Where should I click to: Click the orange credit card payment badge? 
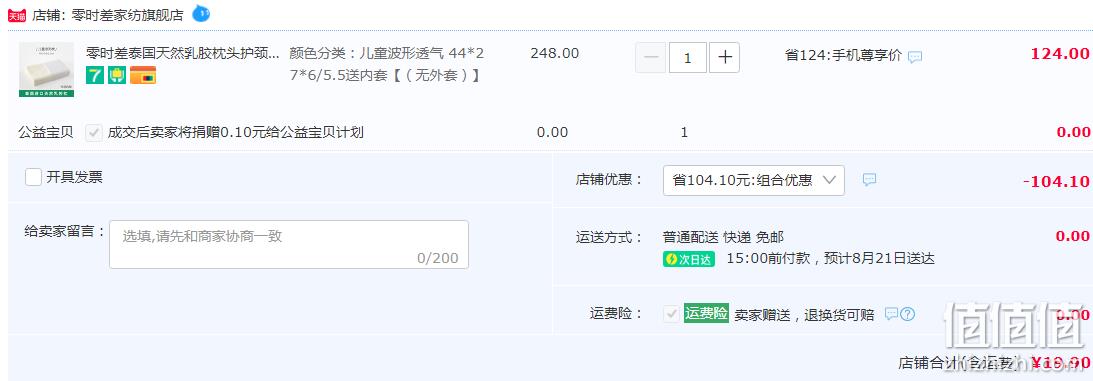point(143,75)
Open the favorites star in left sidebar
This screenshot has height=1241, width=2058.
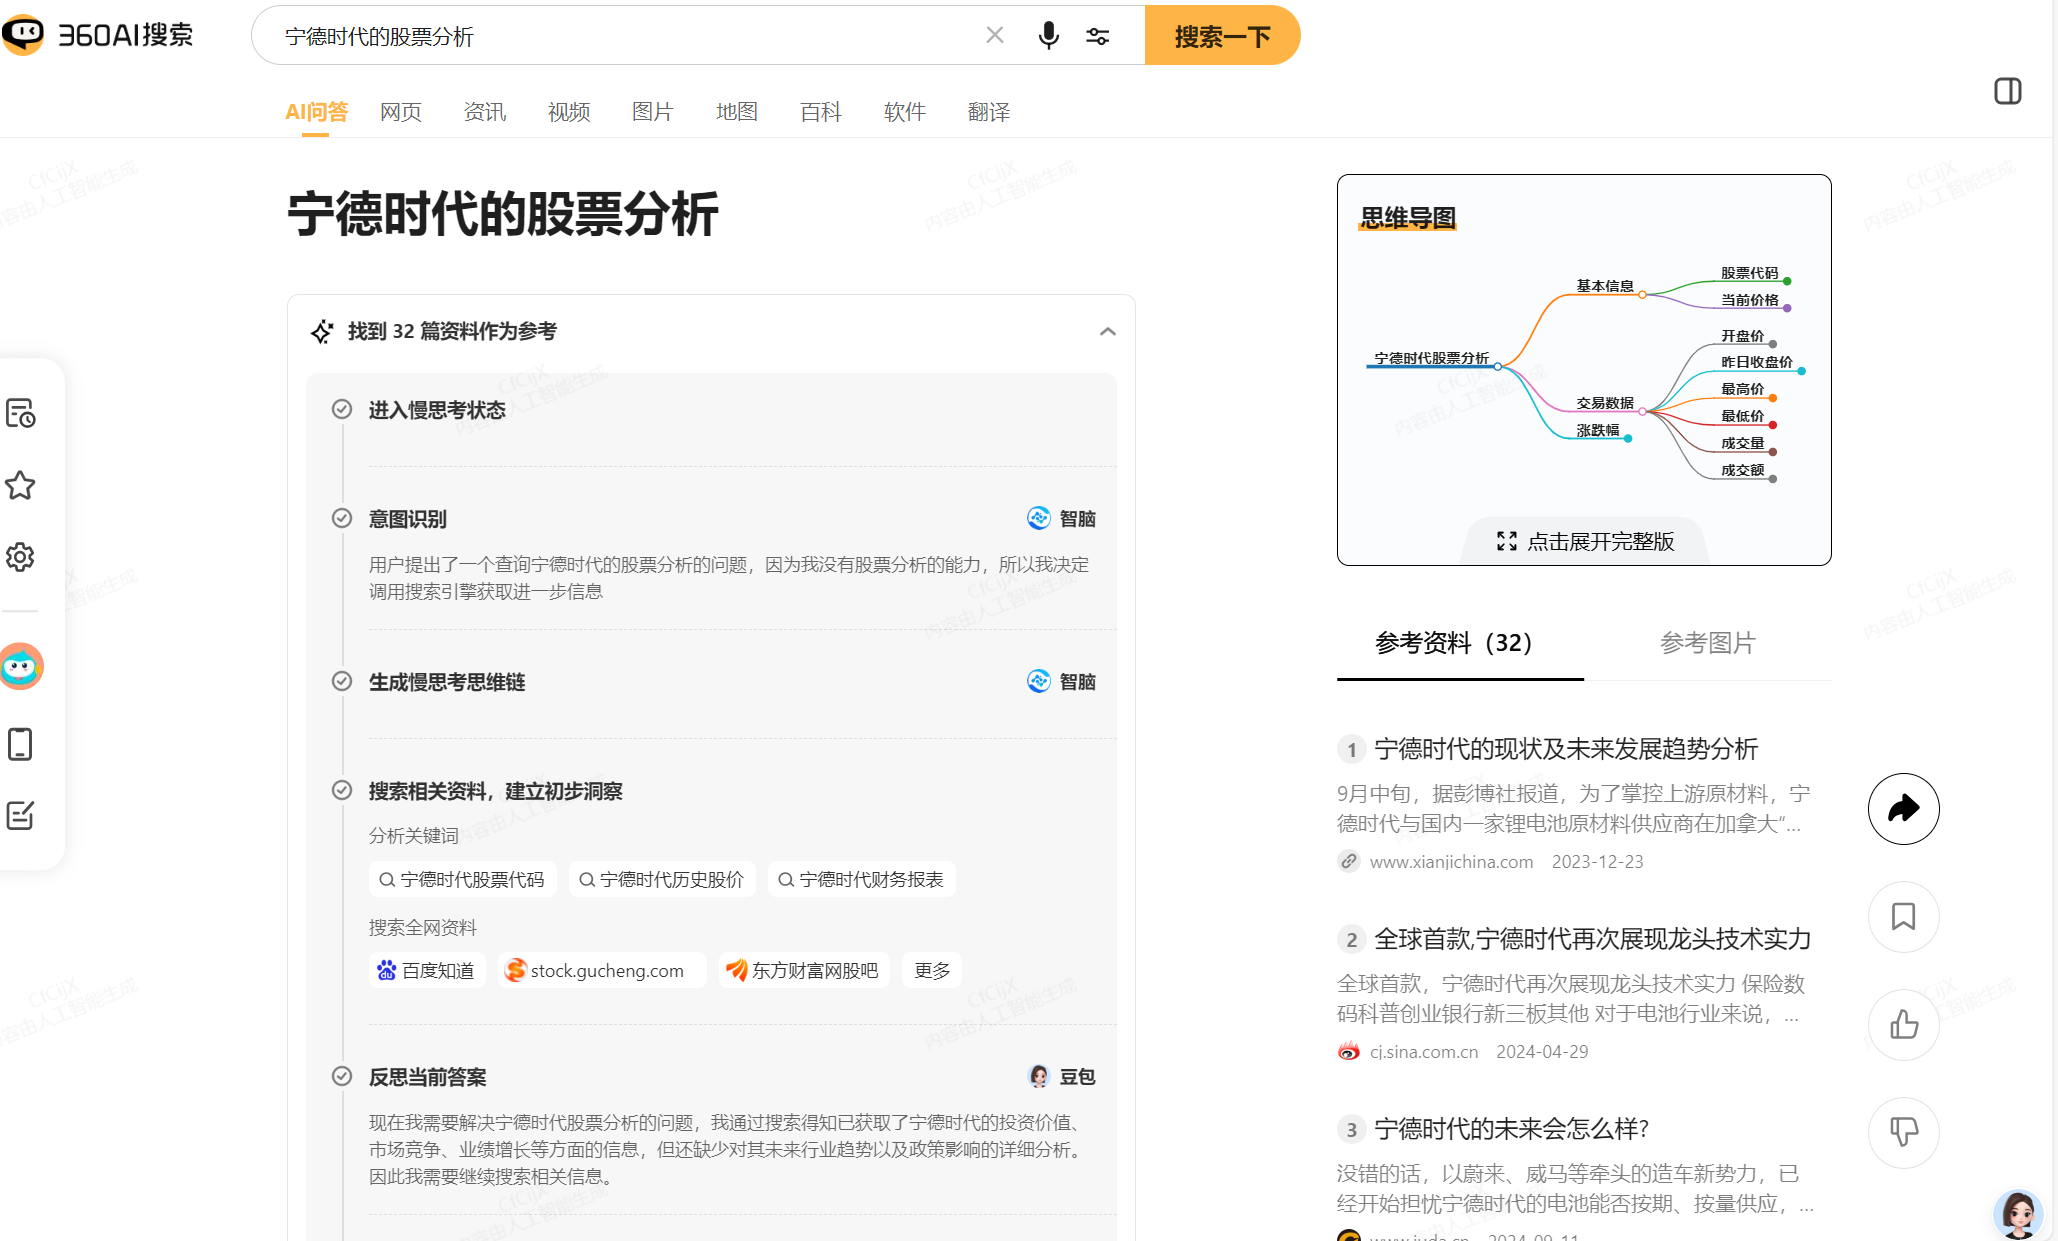tap(20, 486)
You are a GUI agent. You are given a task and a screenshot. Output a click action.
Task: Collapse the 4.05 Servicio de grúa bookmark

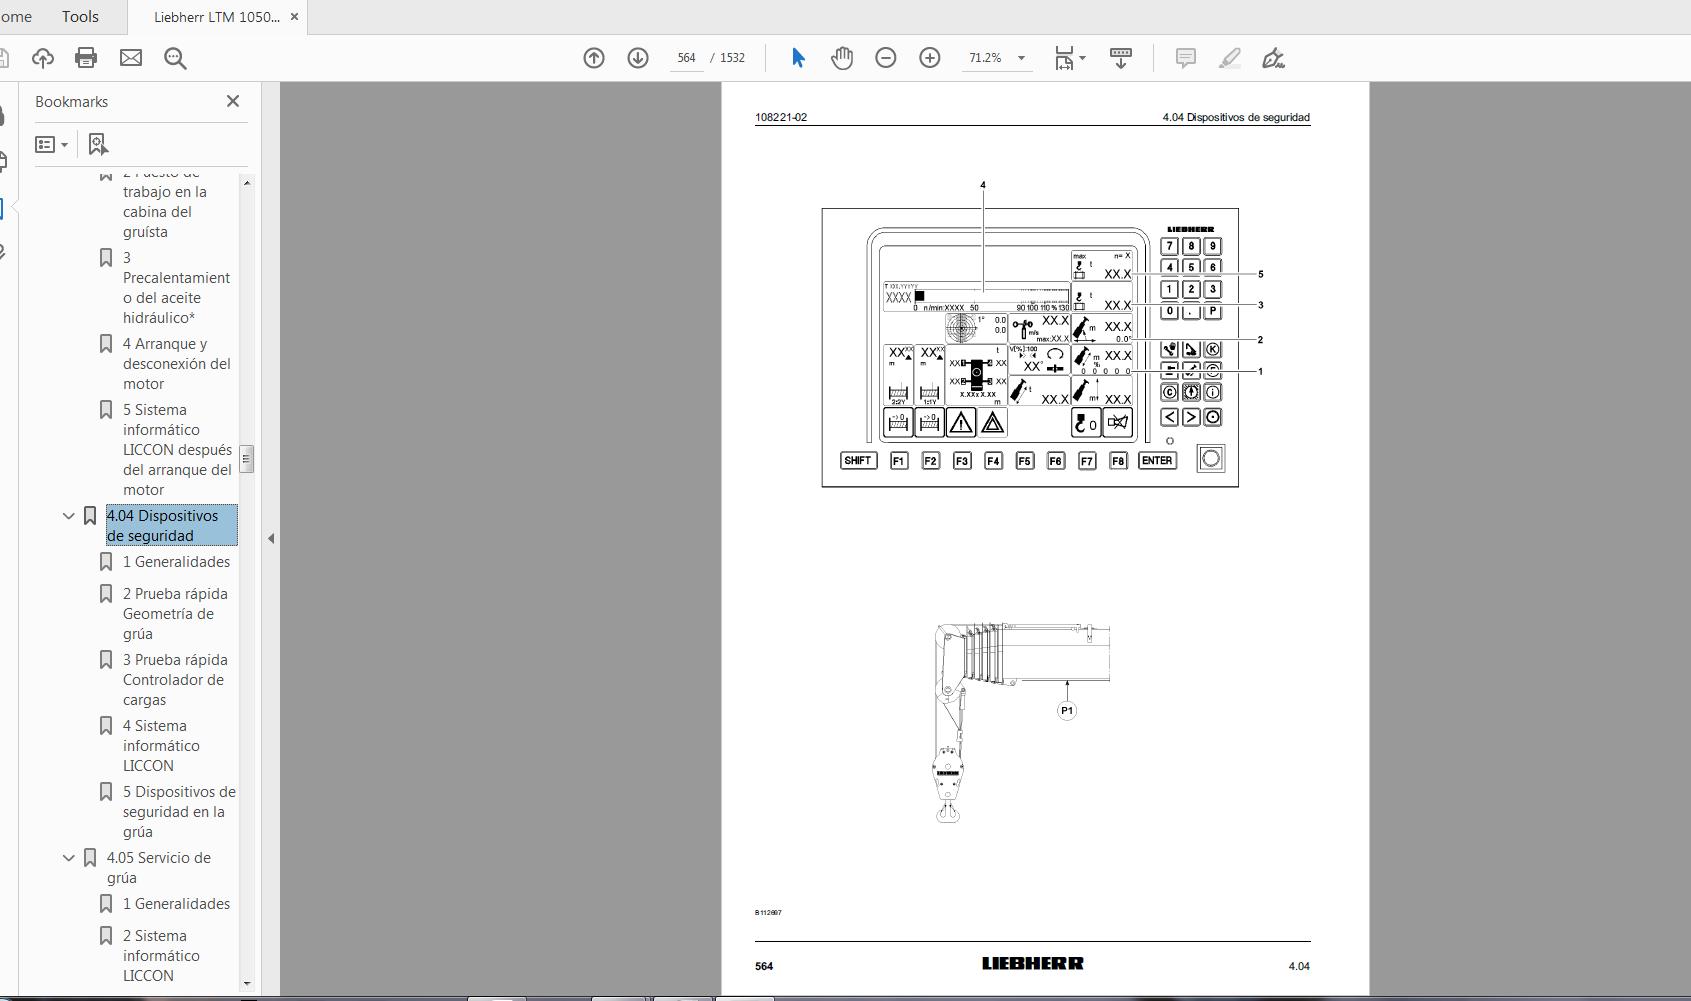(69, 858)
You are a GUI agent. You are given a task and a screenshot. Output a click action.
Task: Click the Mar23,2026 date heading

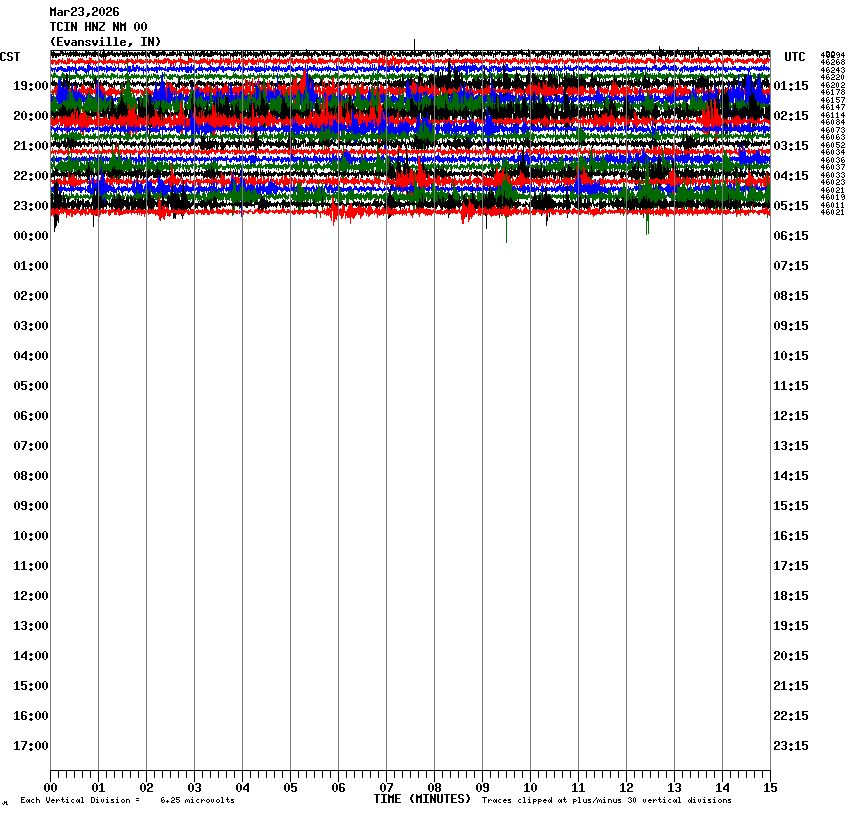[x=84, y=12]
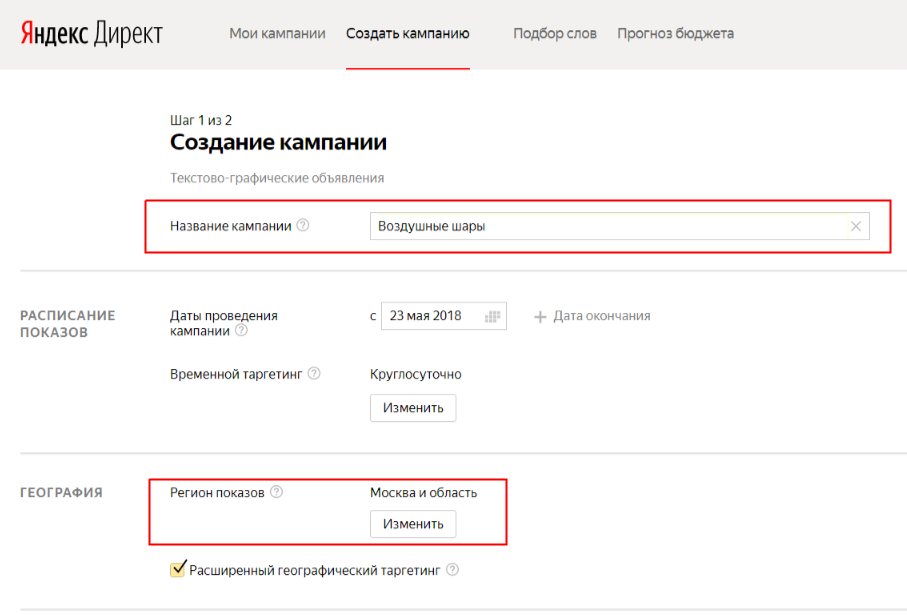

* _What to do_
The aim is an exact repeat of the entire listing, stripped of pictures.

* _Solution_
Where should I click to: Click the orange credit card payment badge? 
point(143,75)
Open the favorites star in left sidebar
This screenshot has height=1241, width=2058.
tap(20, 486)
You are a GUI agent. You are given a task and a screenshot. Output a click action.
Task: Collapse the 4.05 Servicio de grúa bookmark

(69, 858)
You are a GUI agent. You are given a task and a screenshot. Output a click action.
Task: Click the Mar23,2026 date heading

[x=84, y=12]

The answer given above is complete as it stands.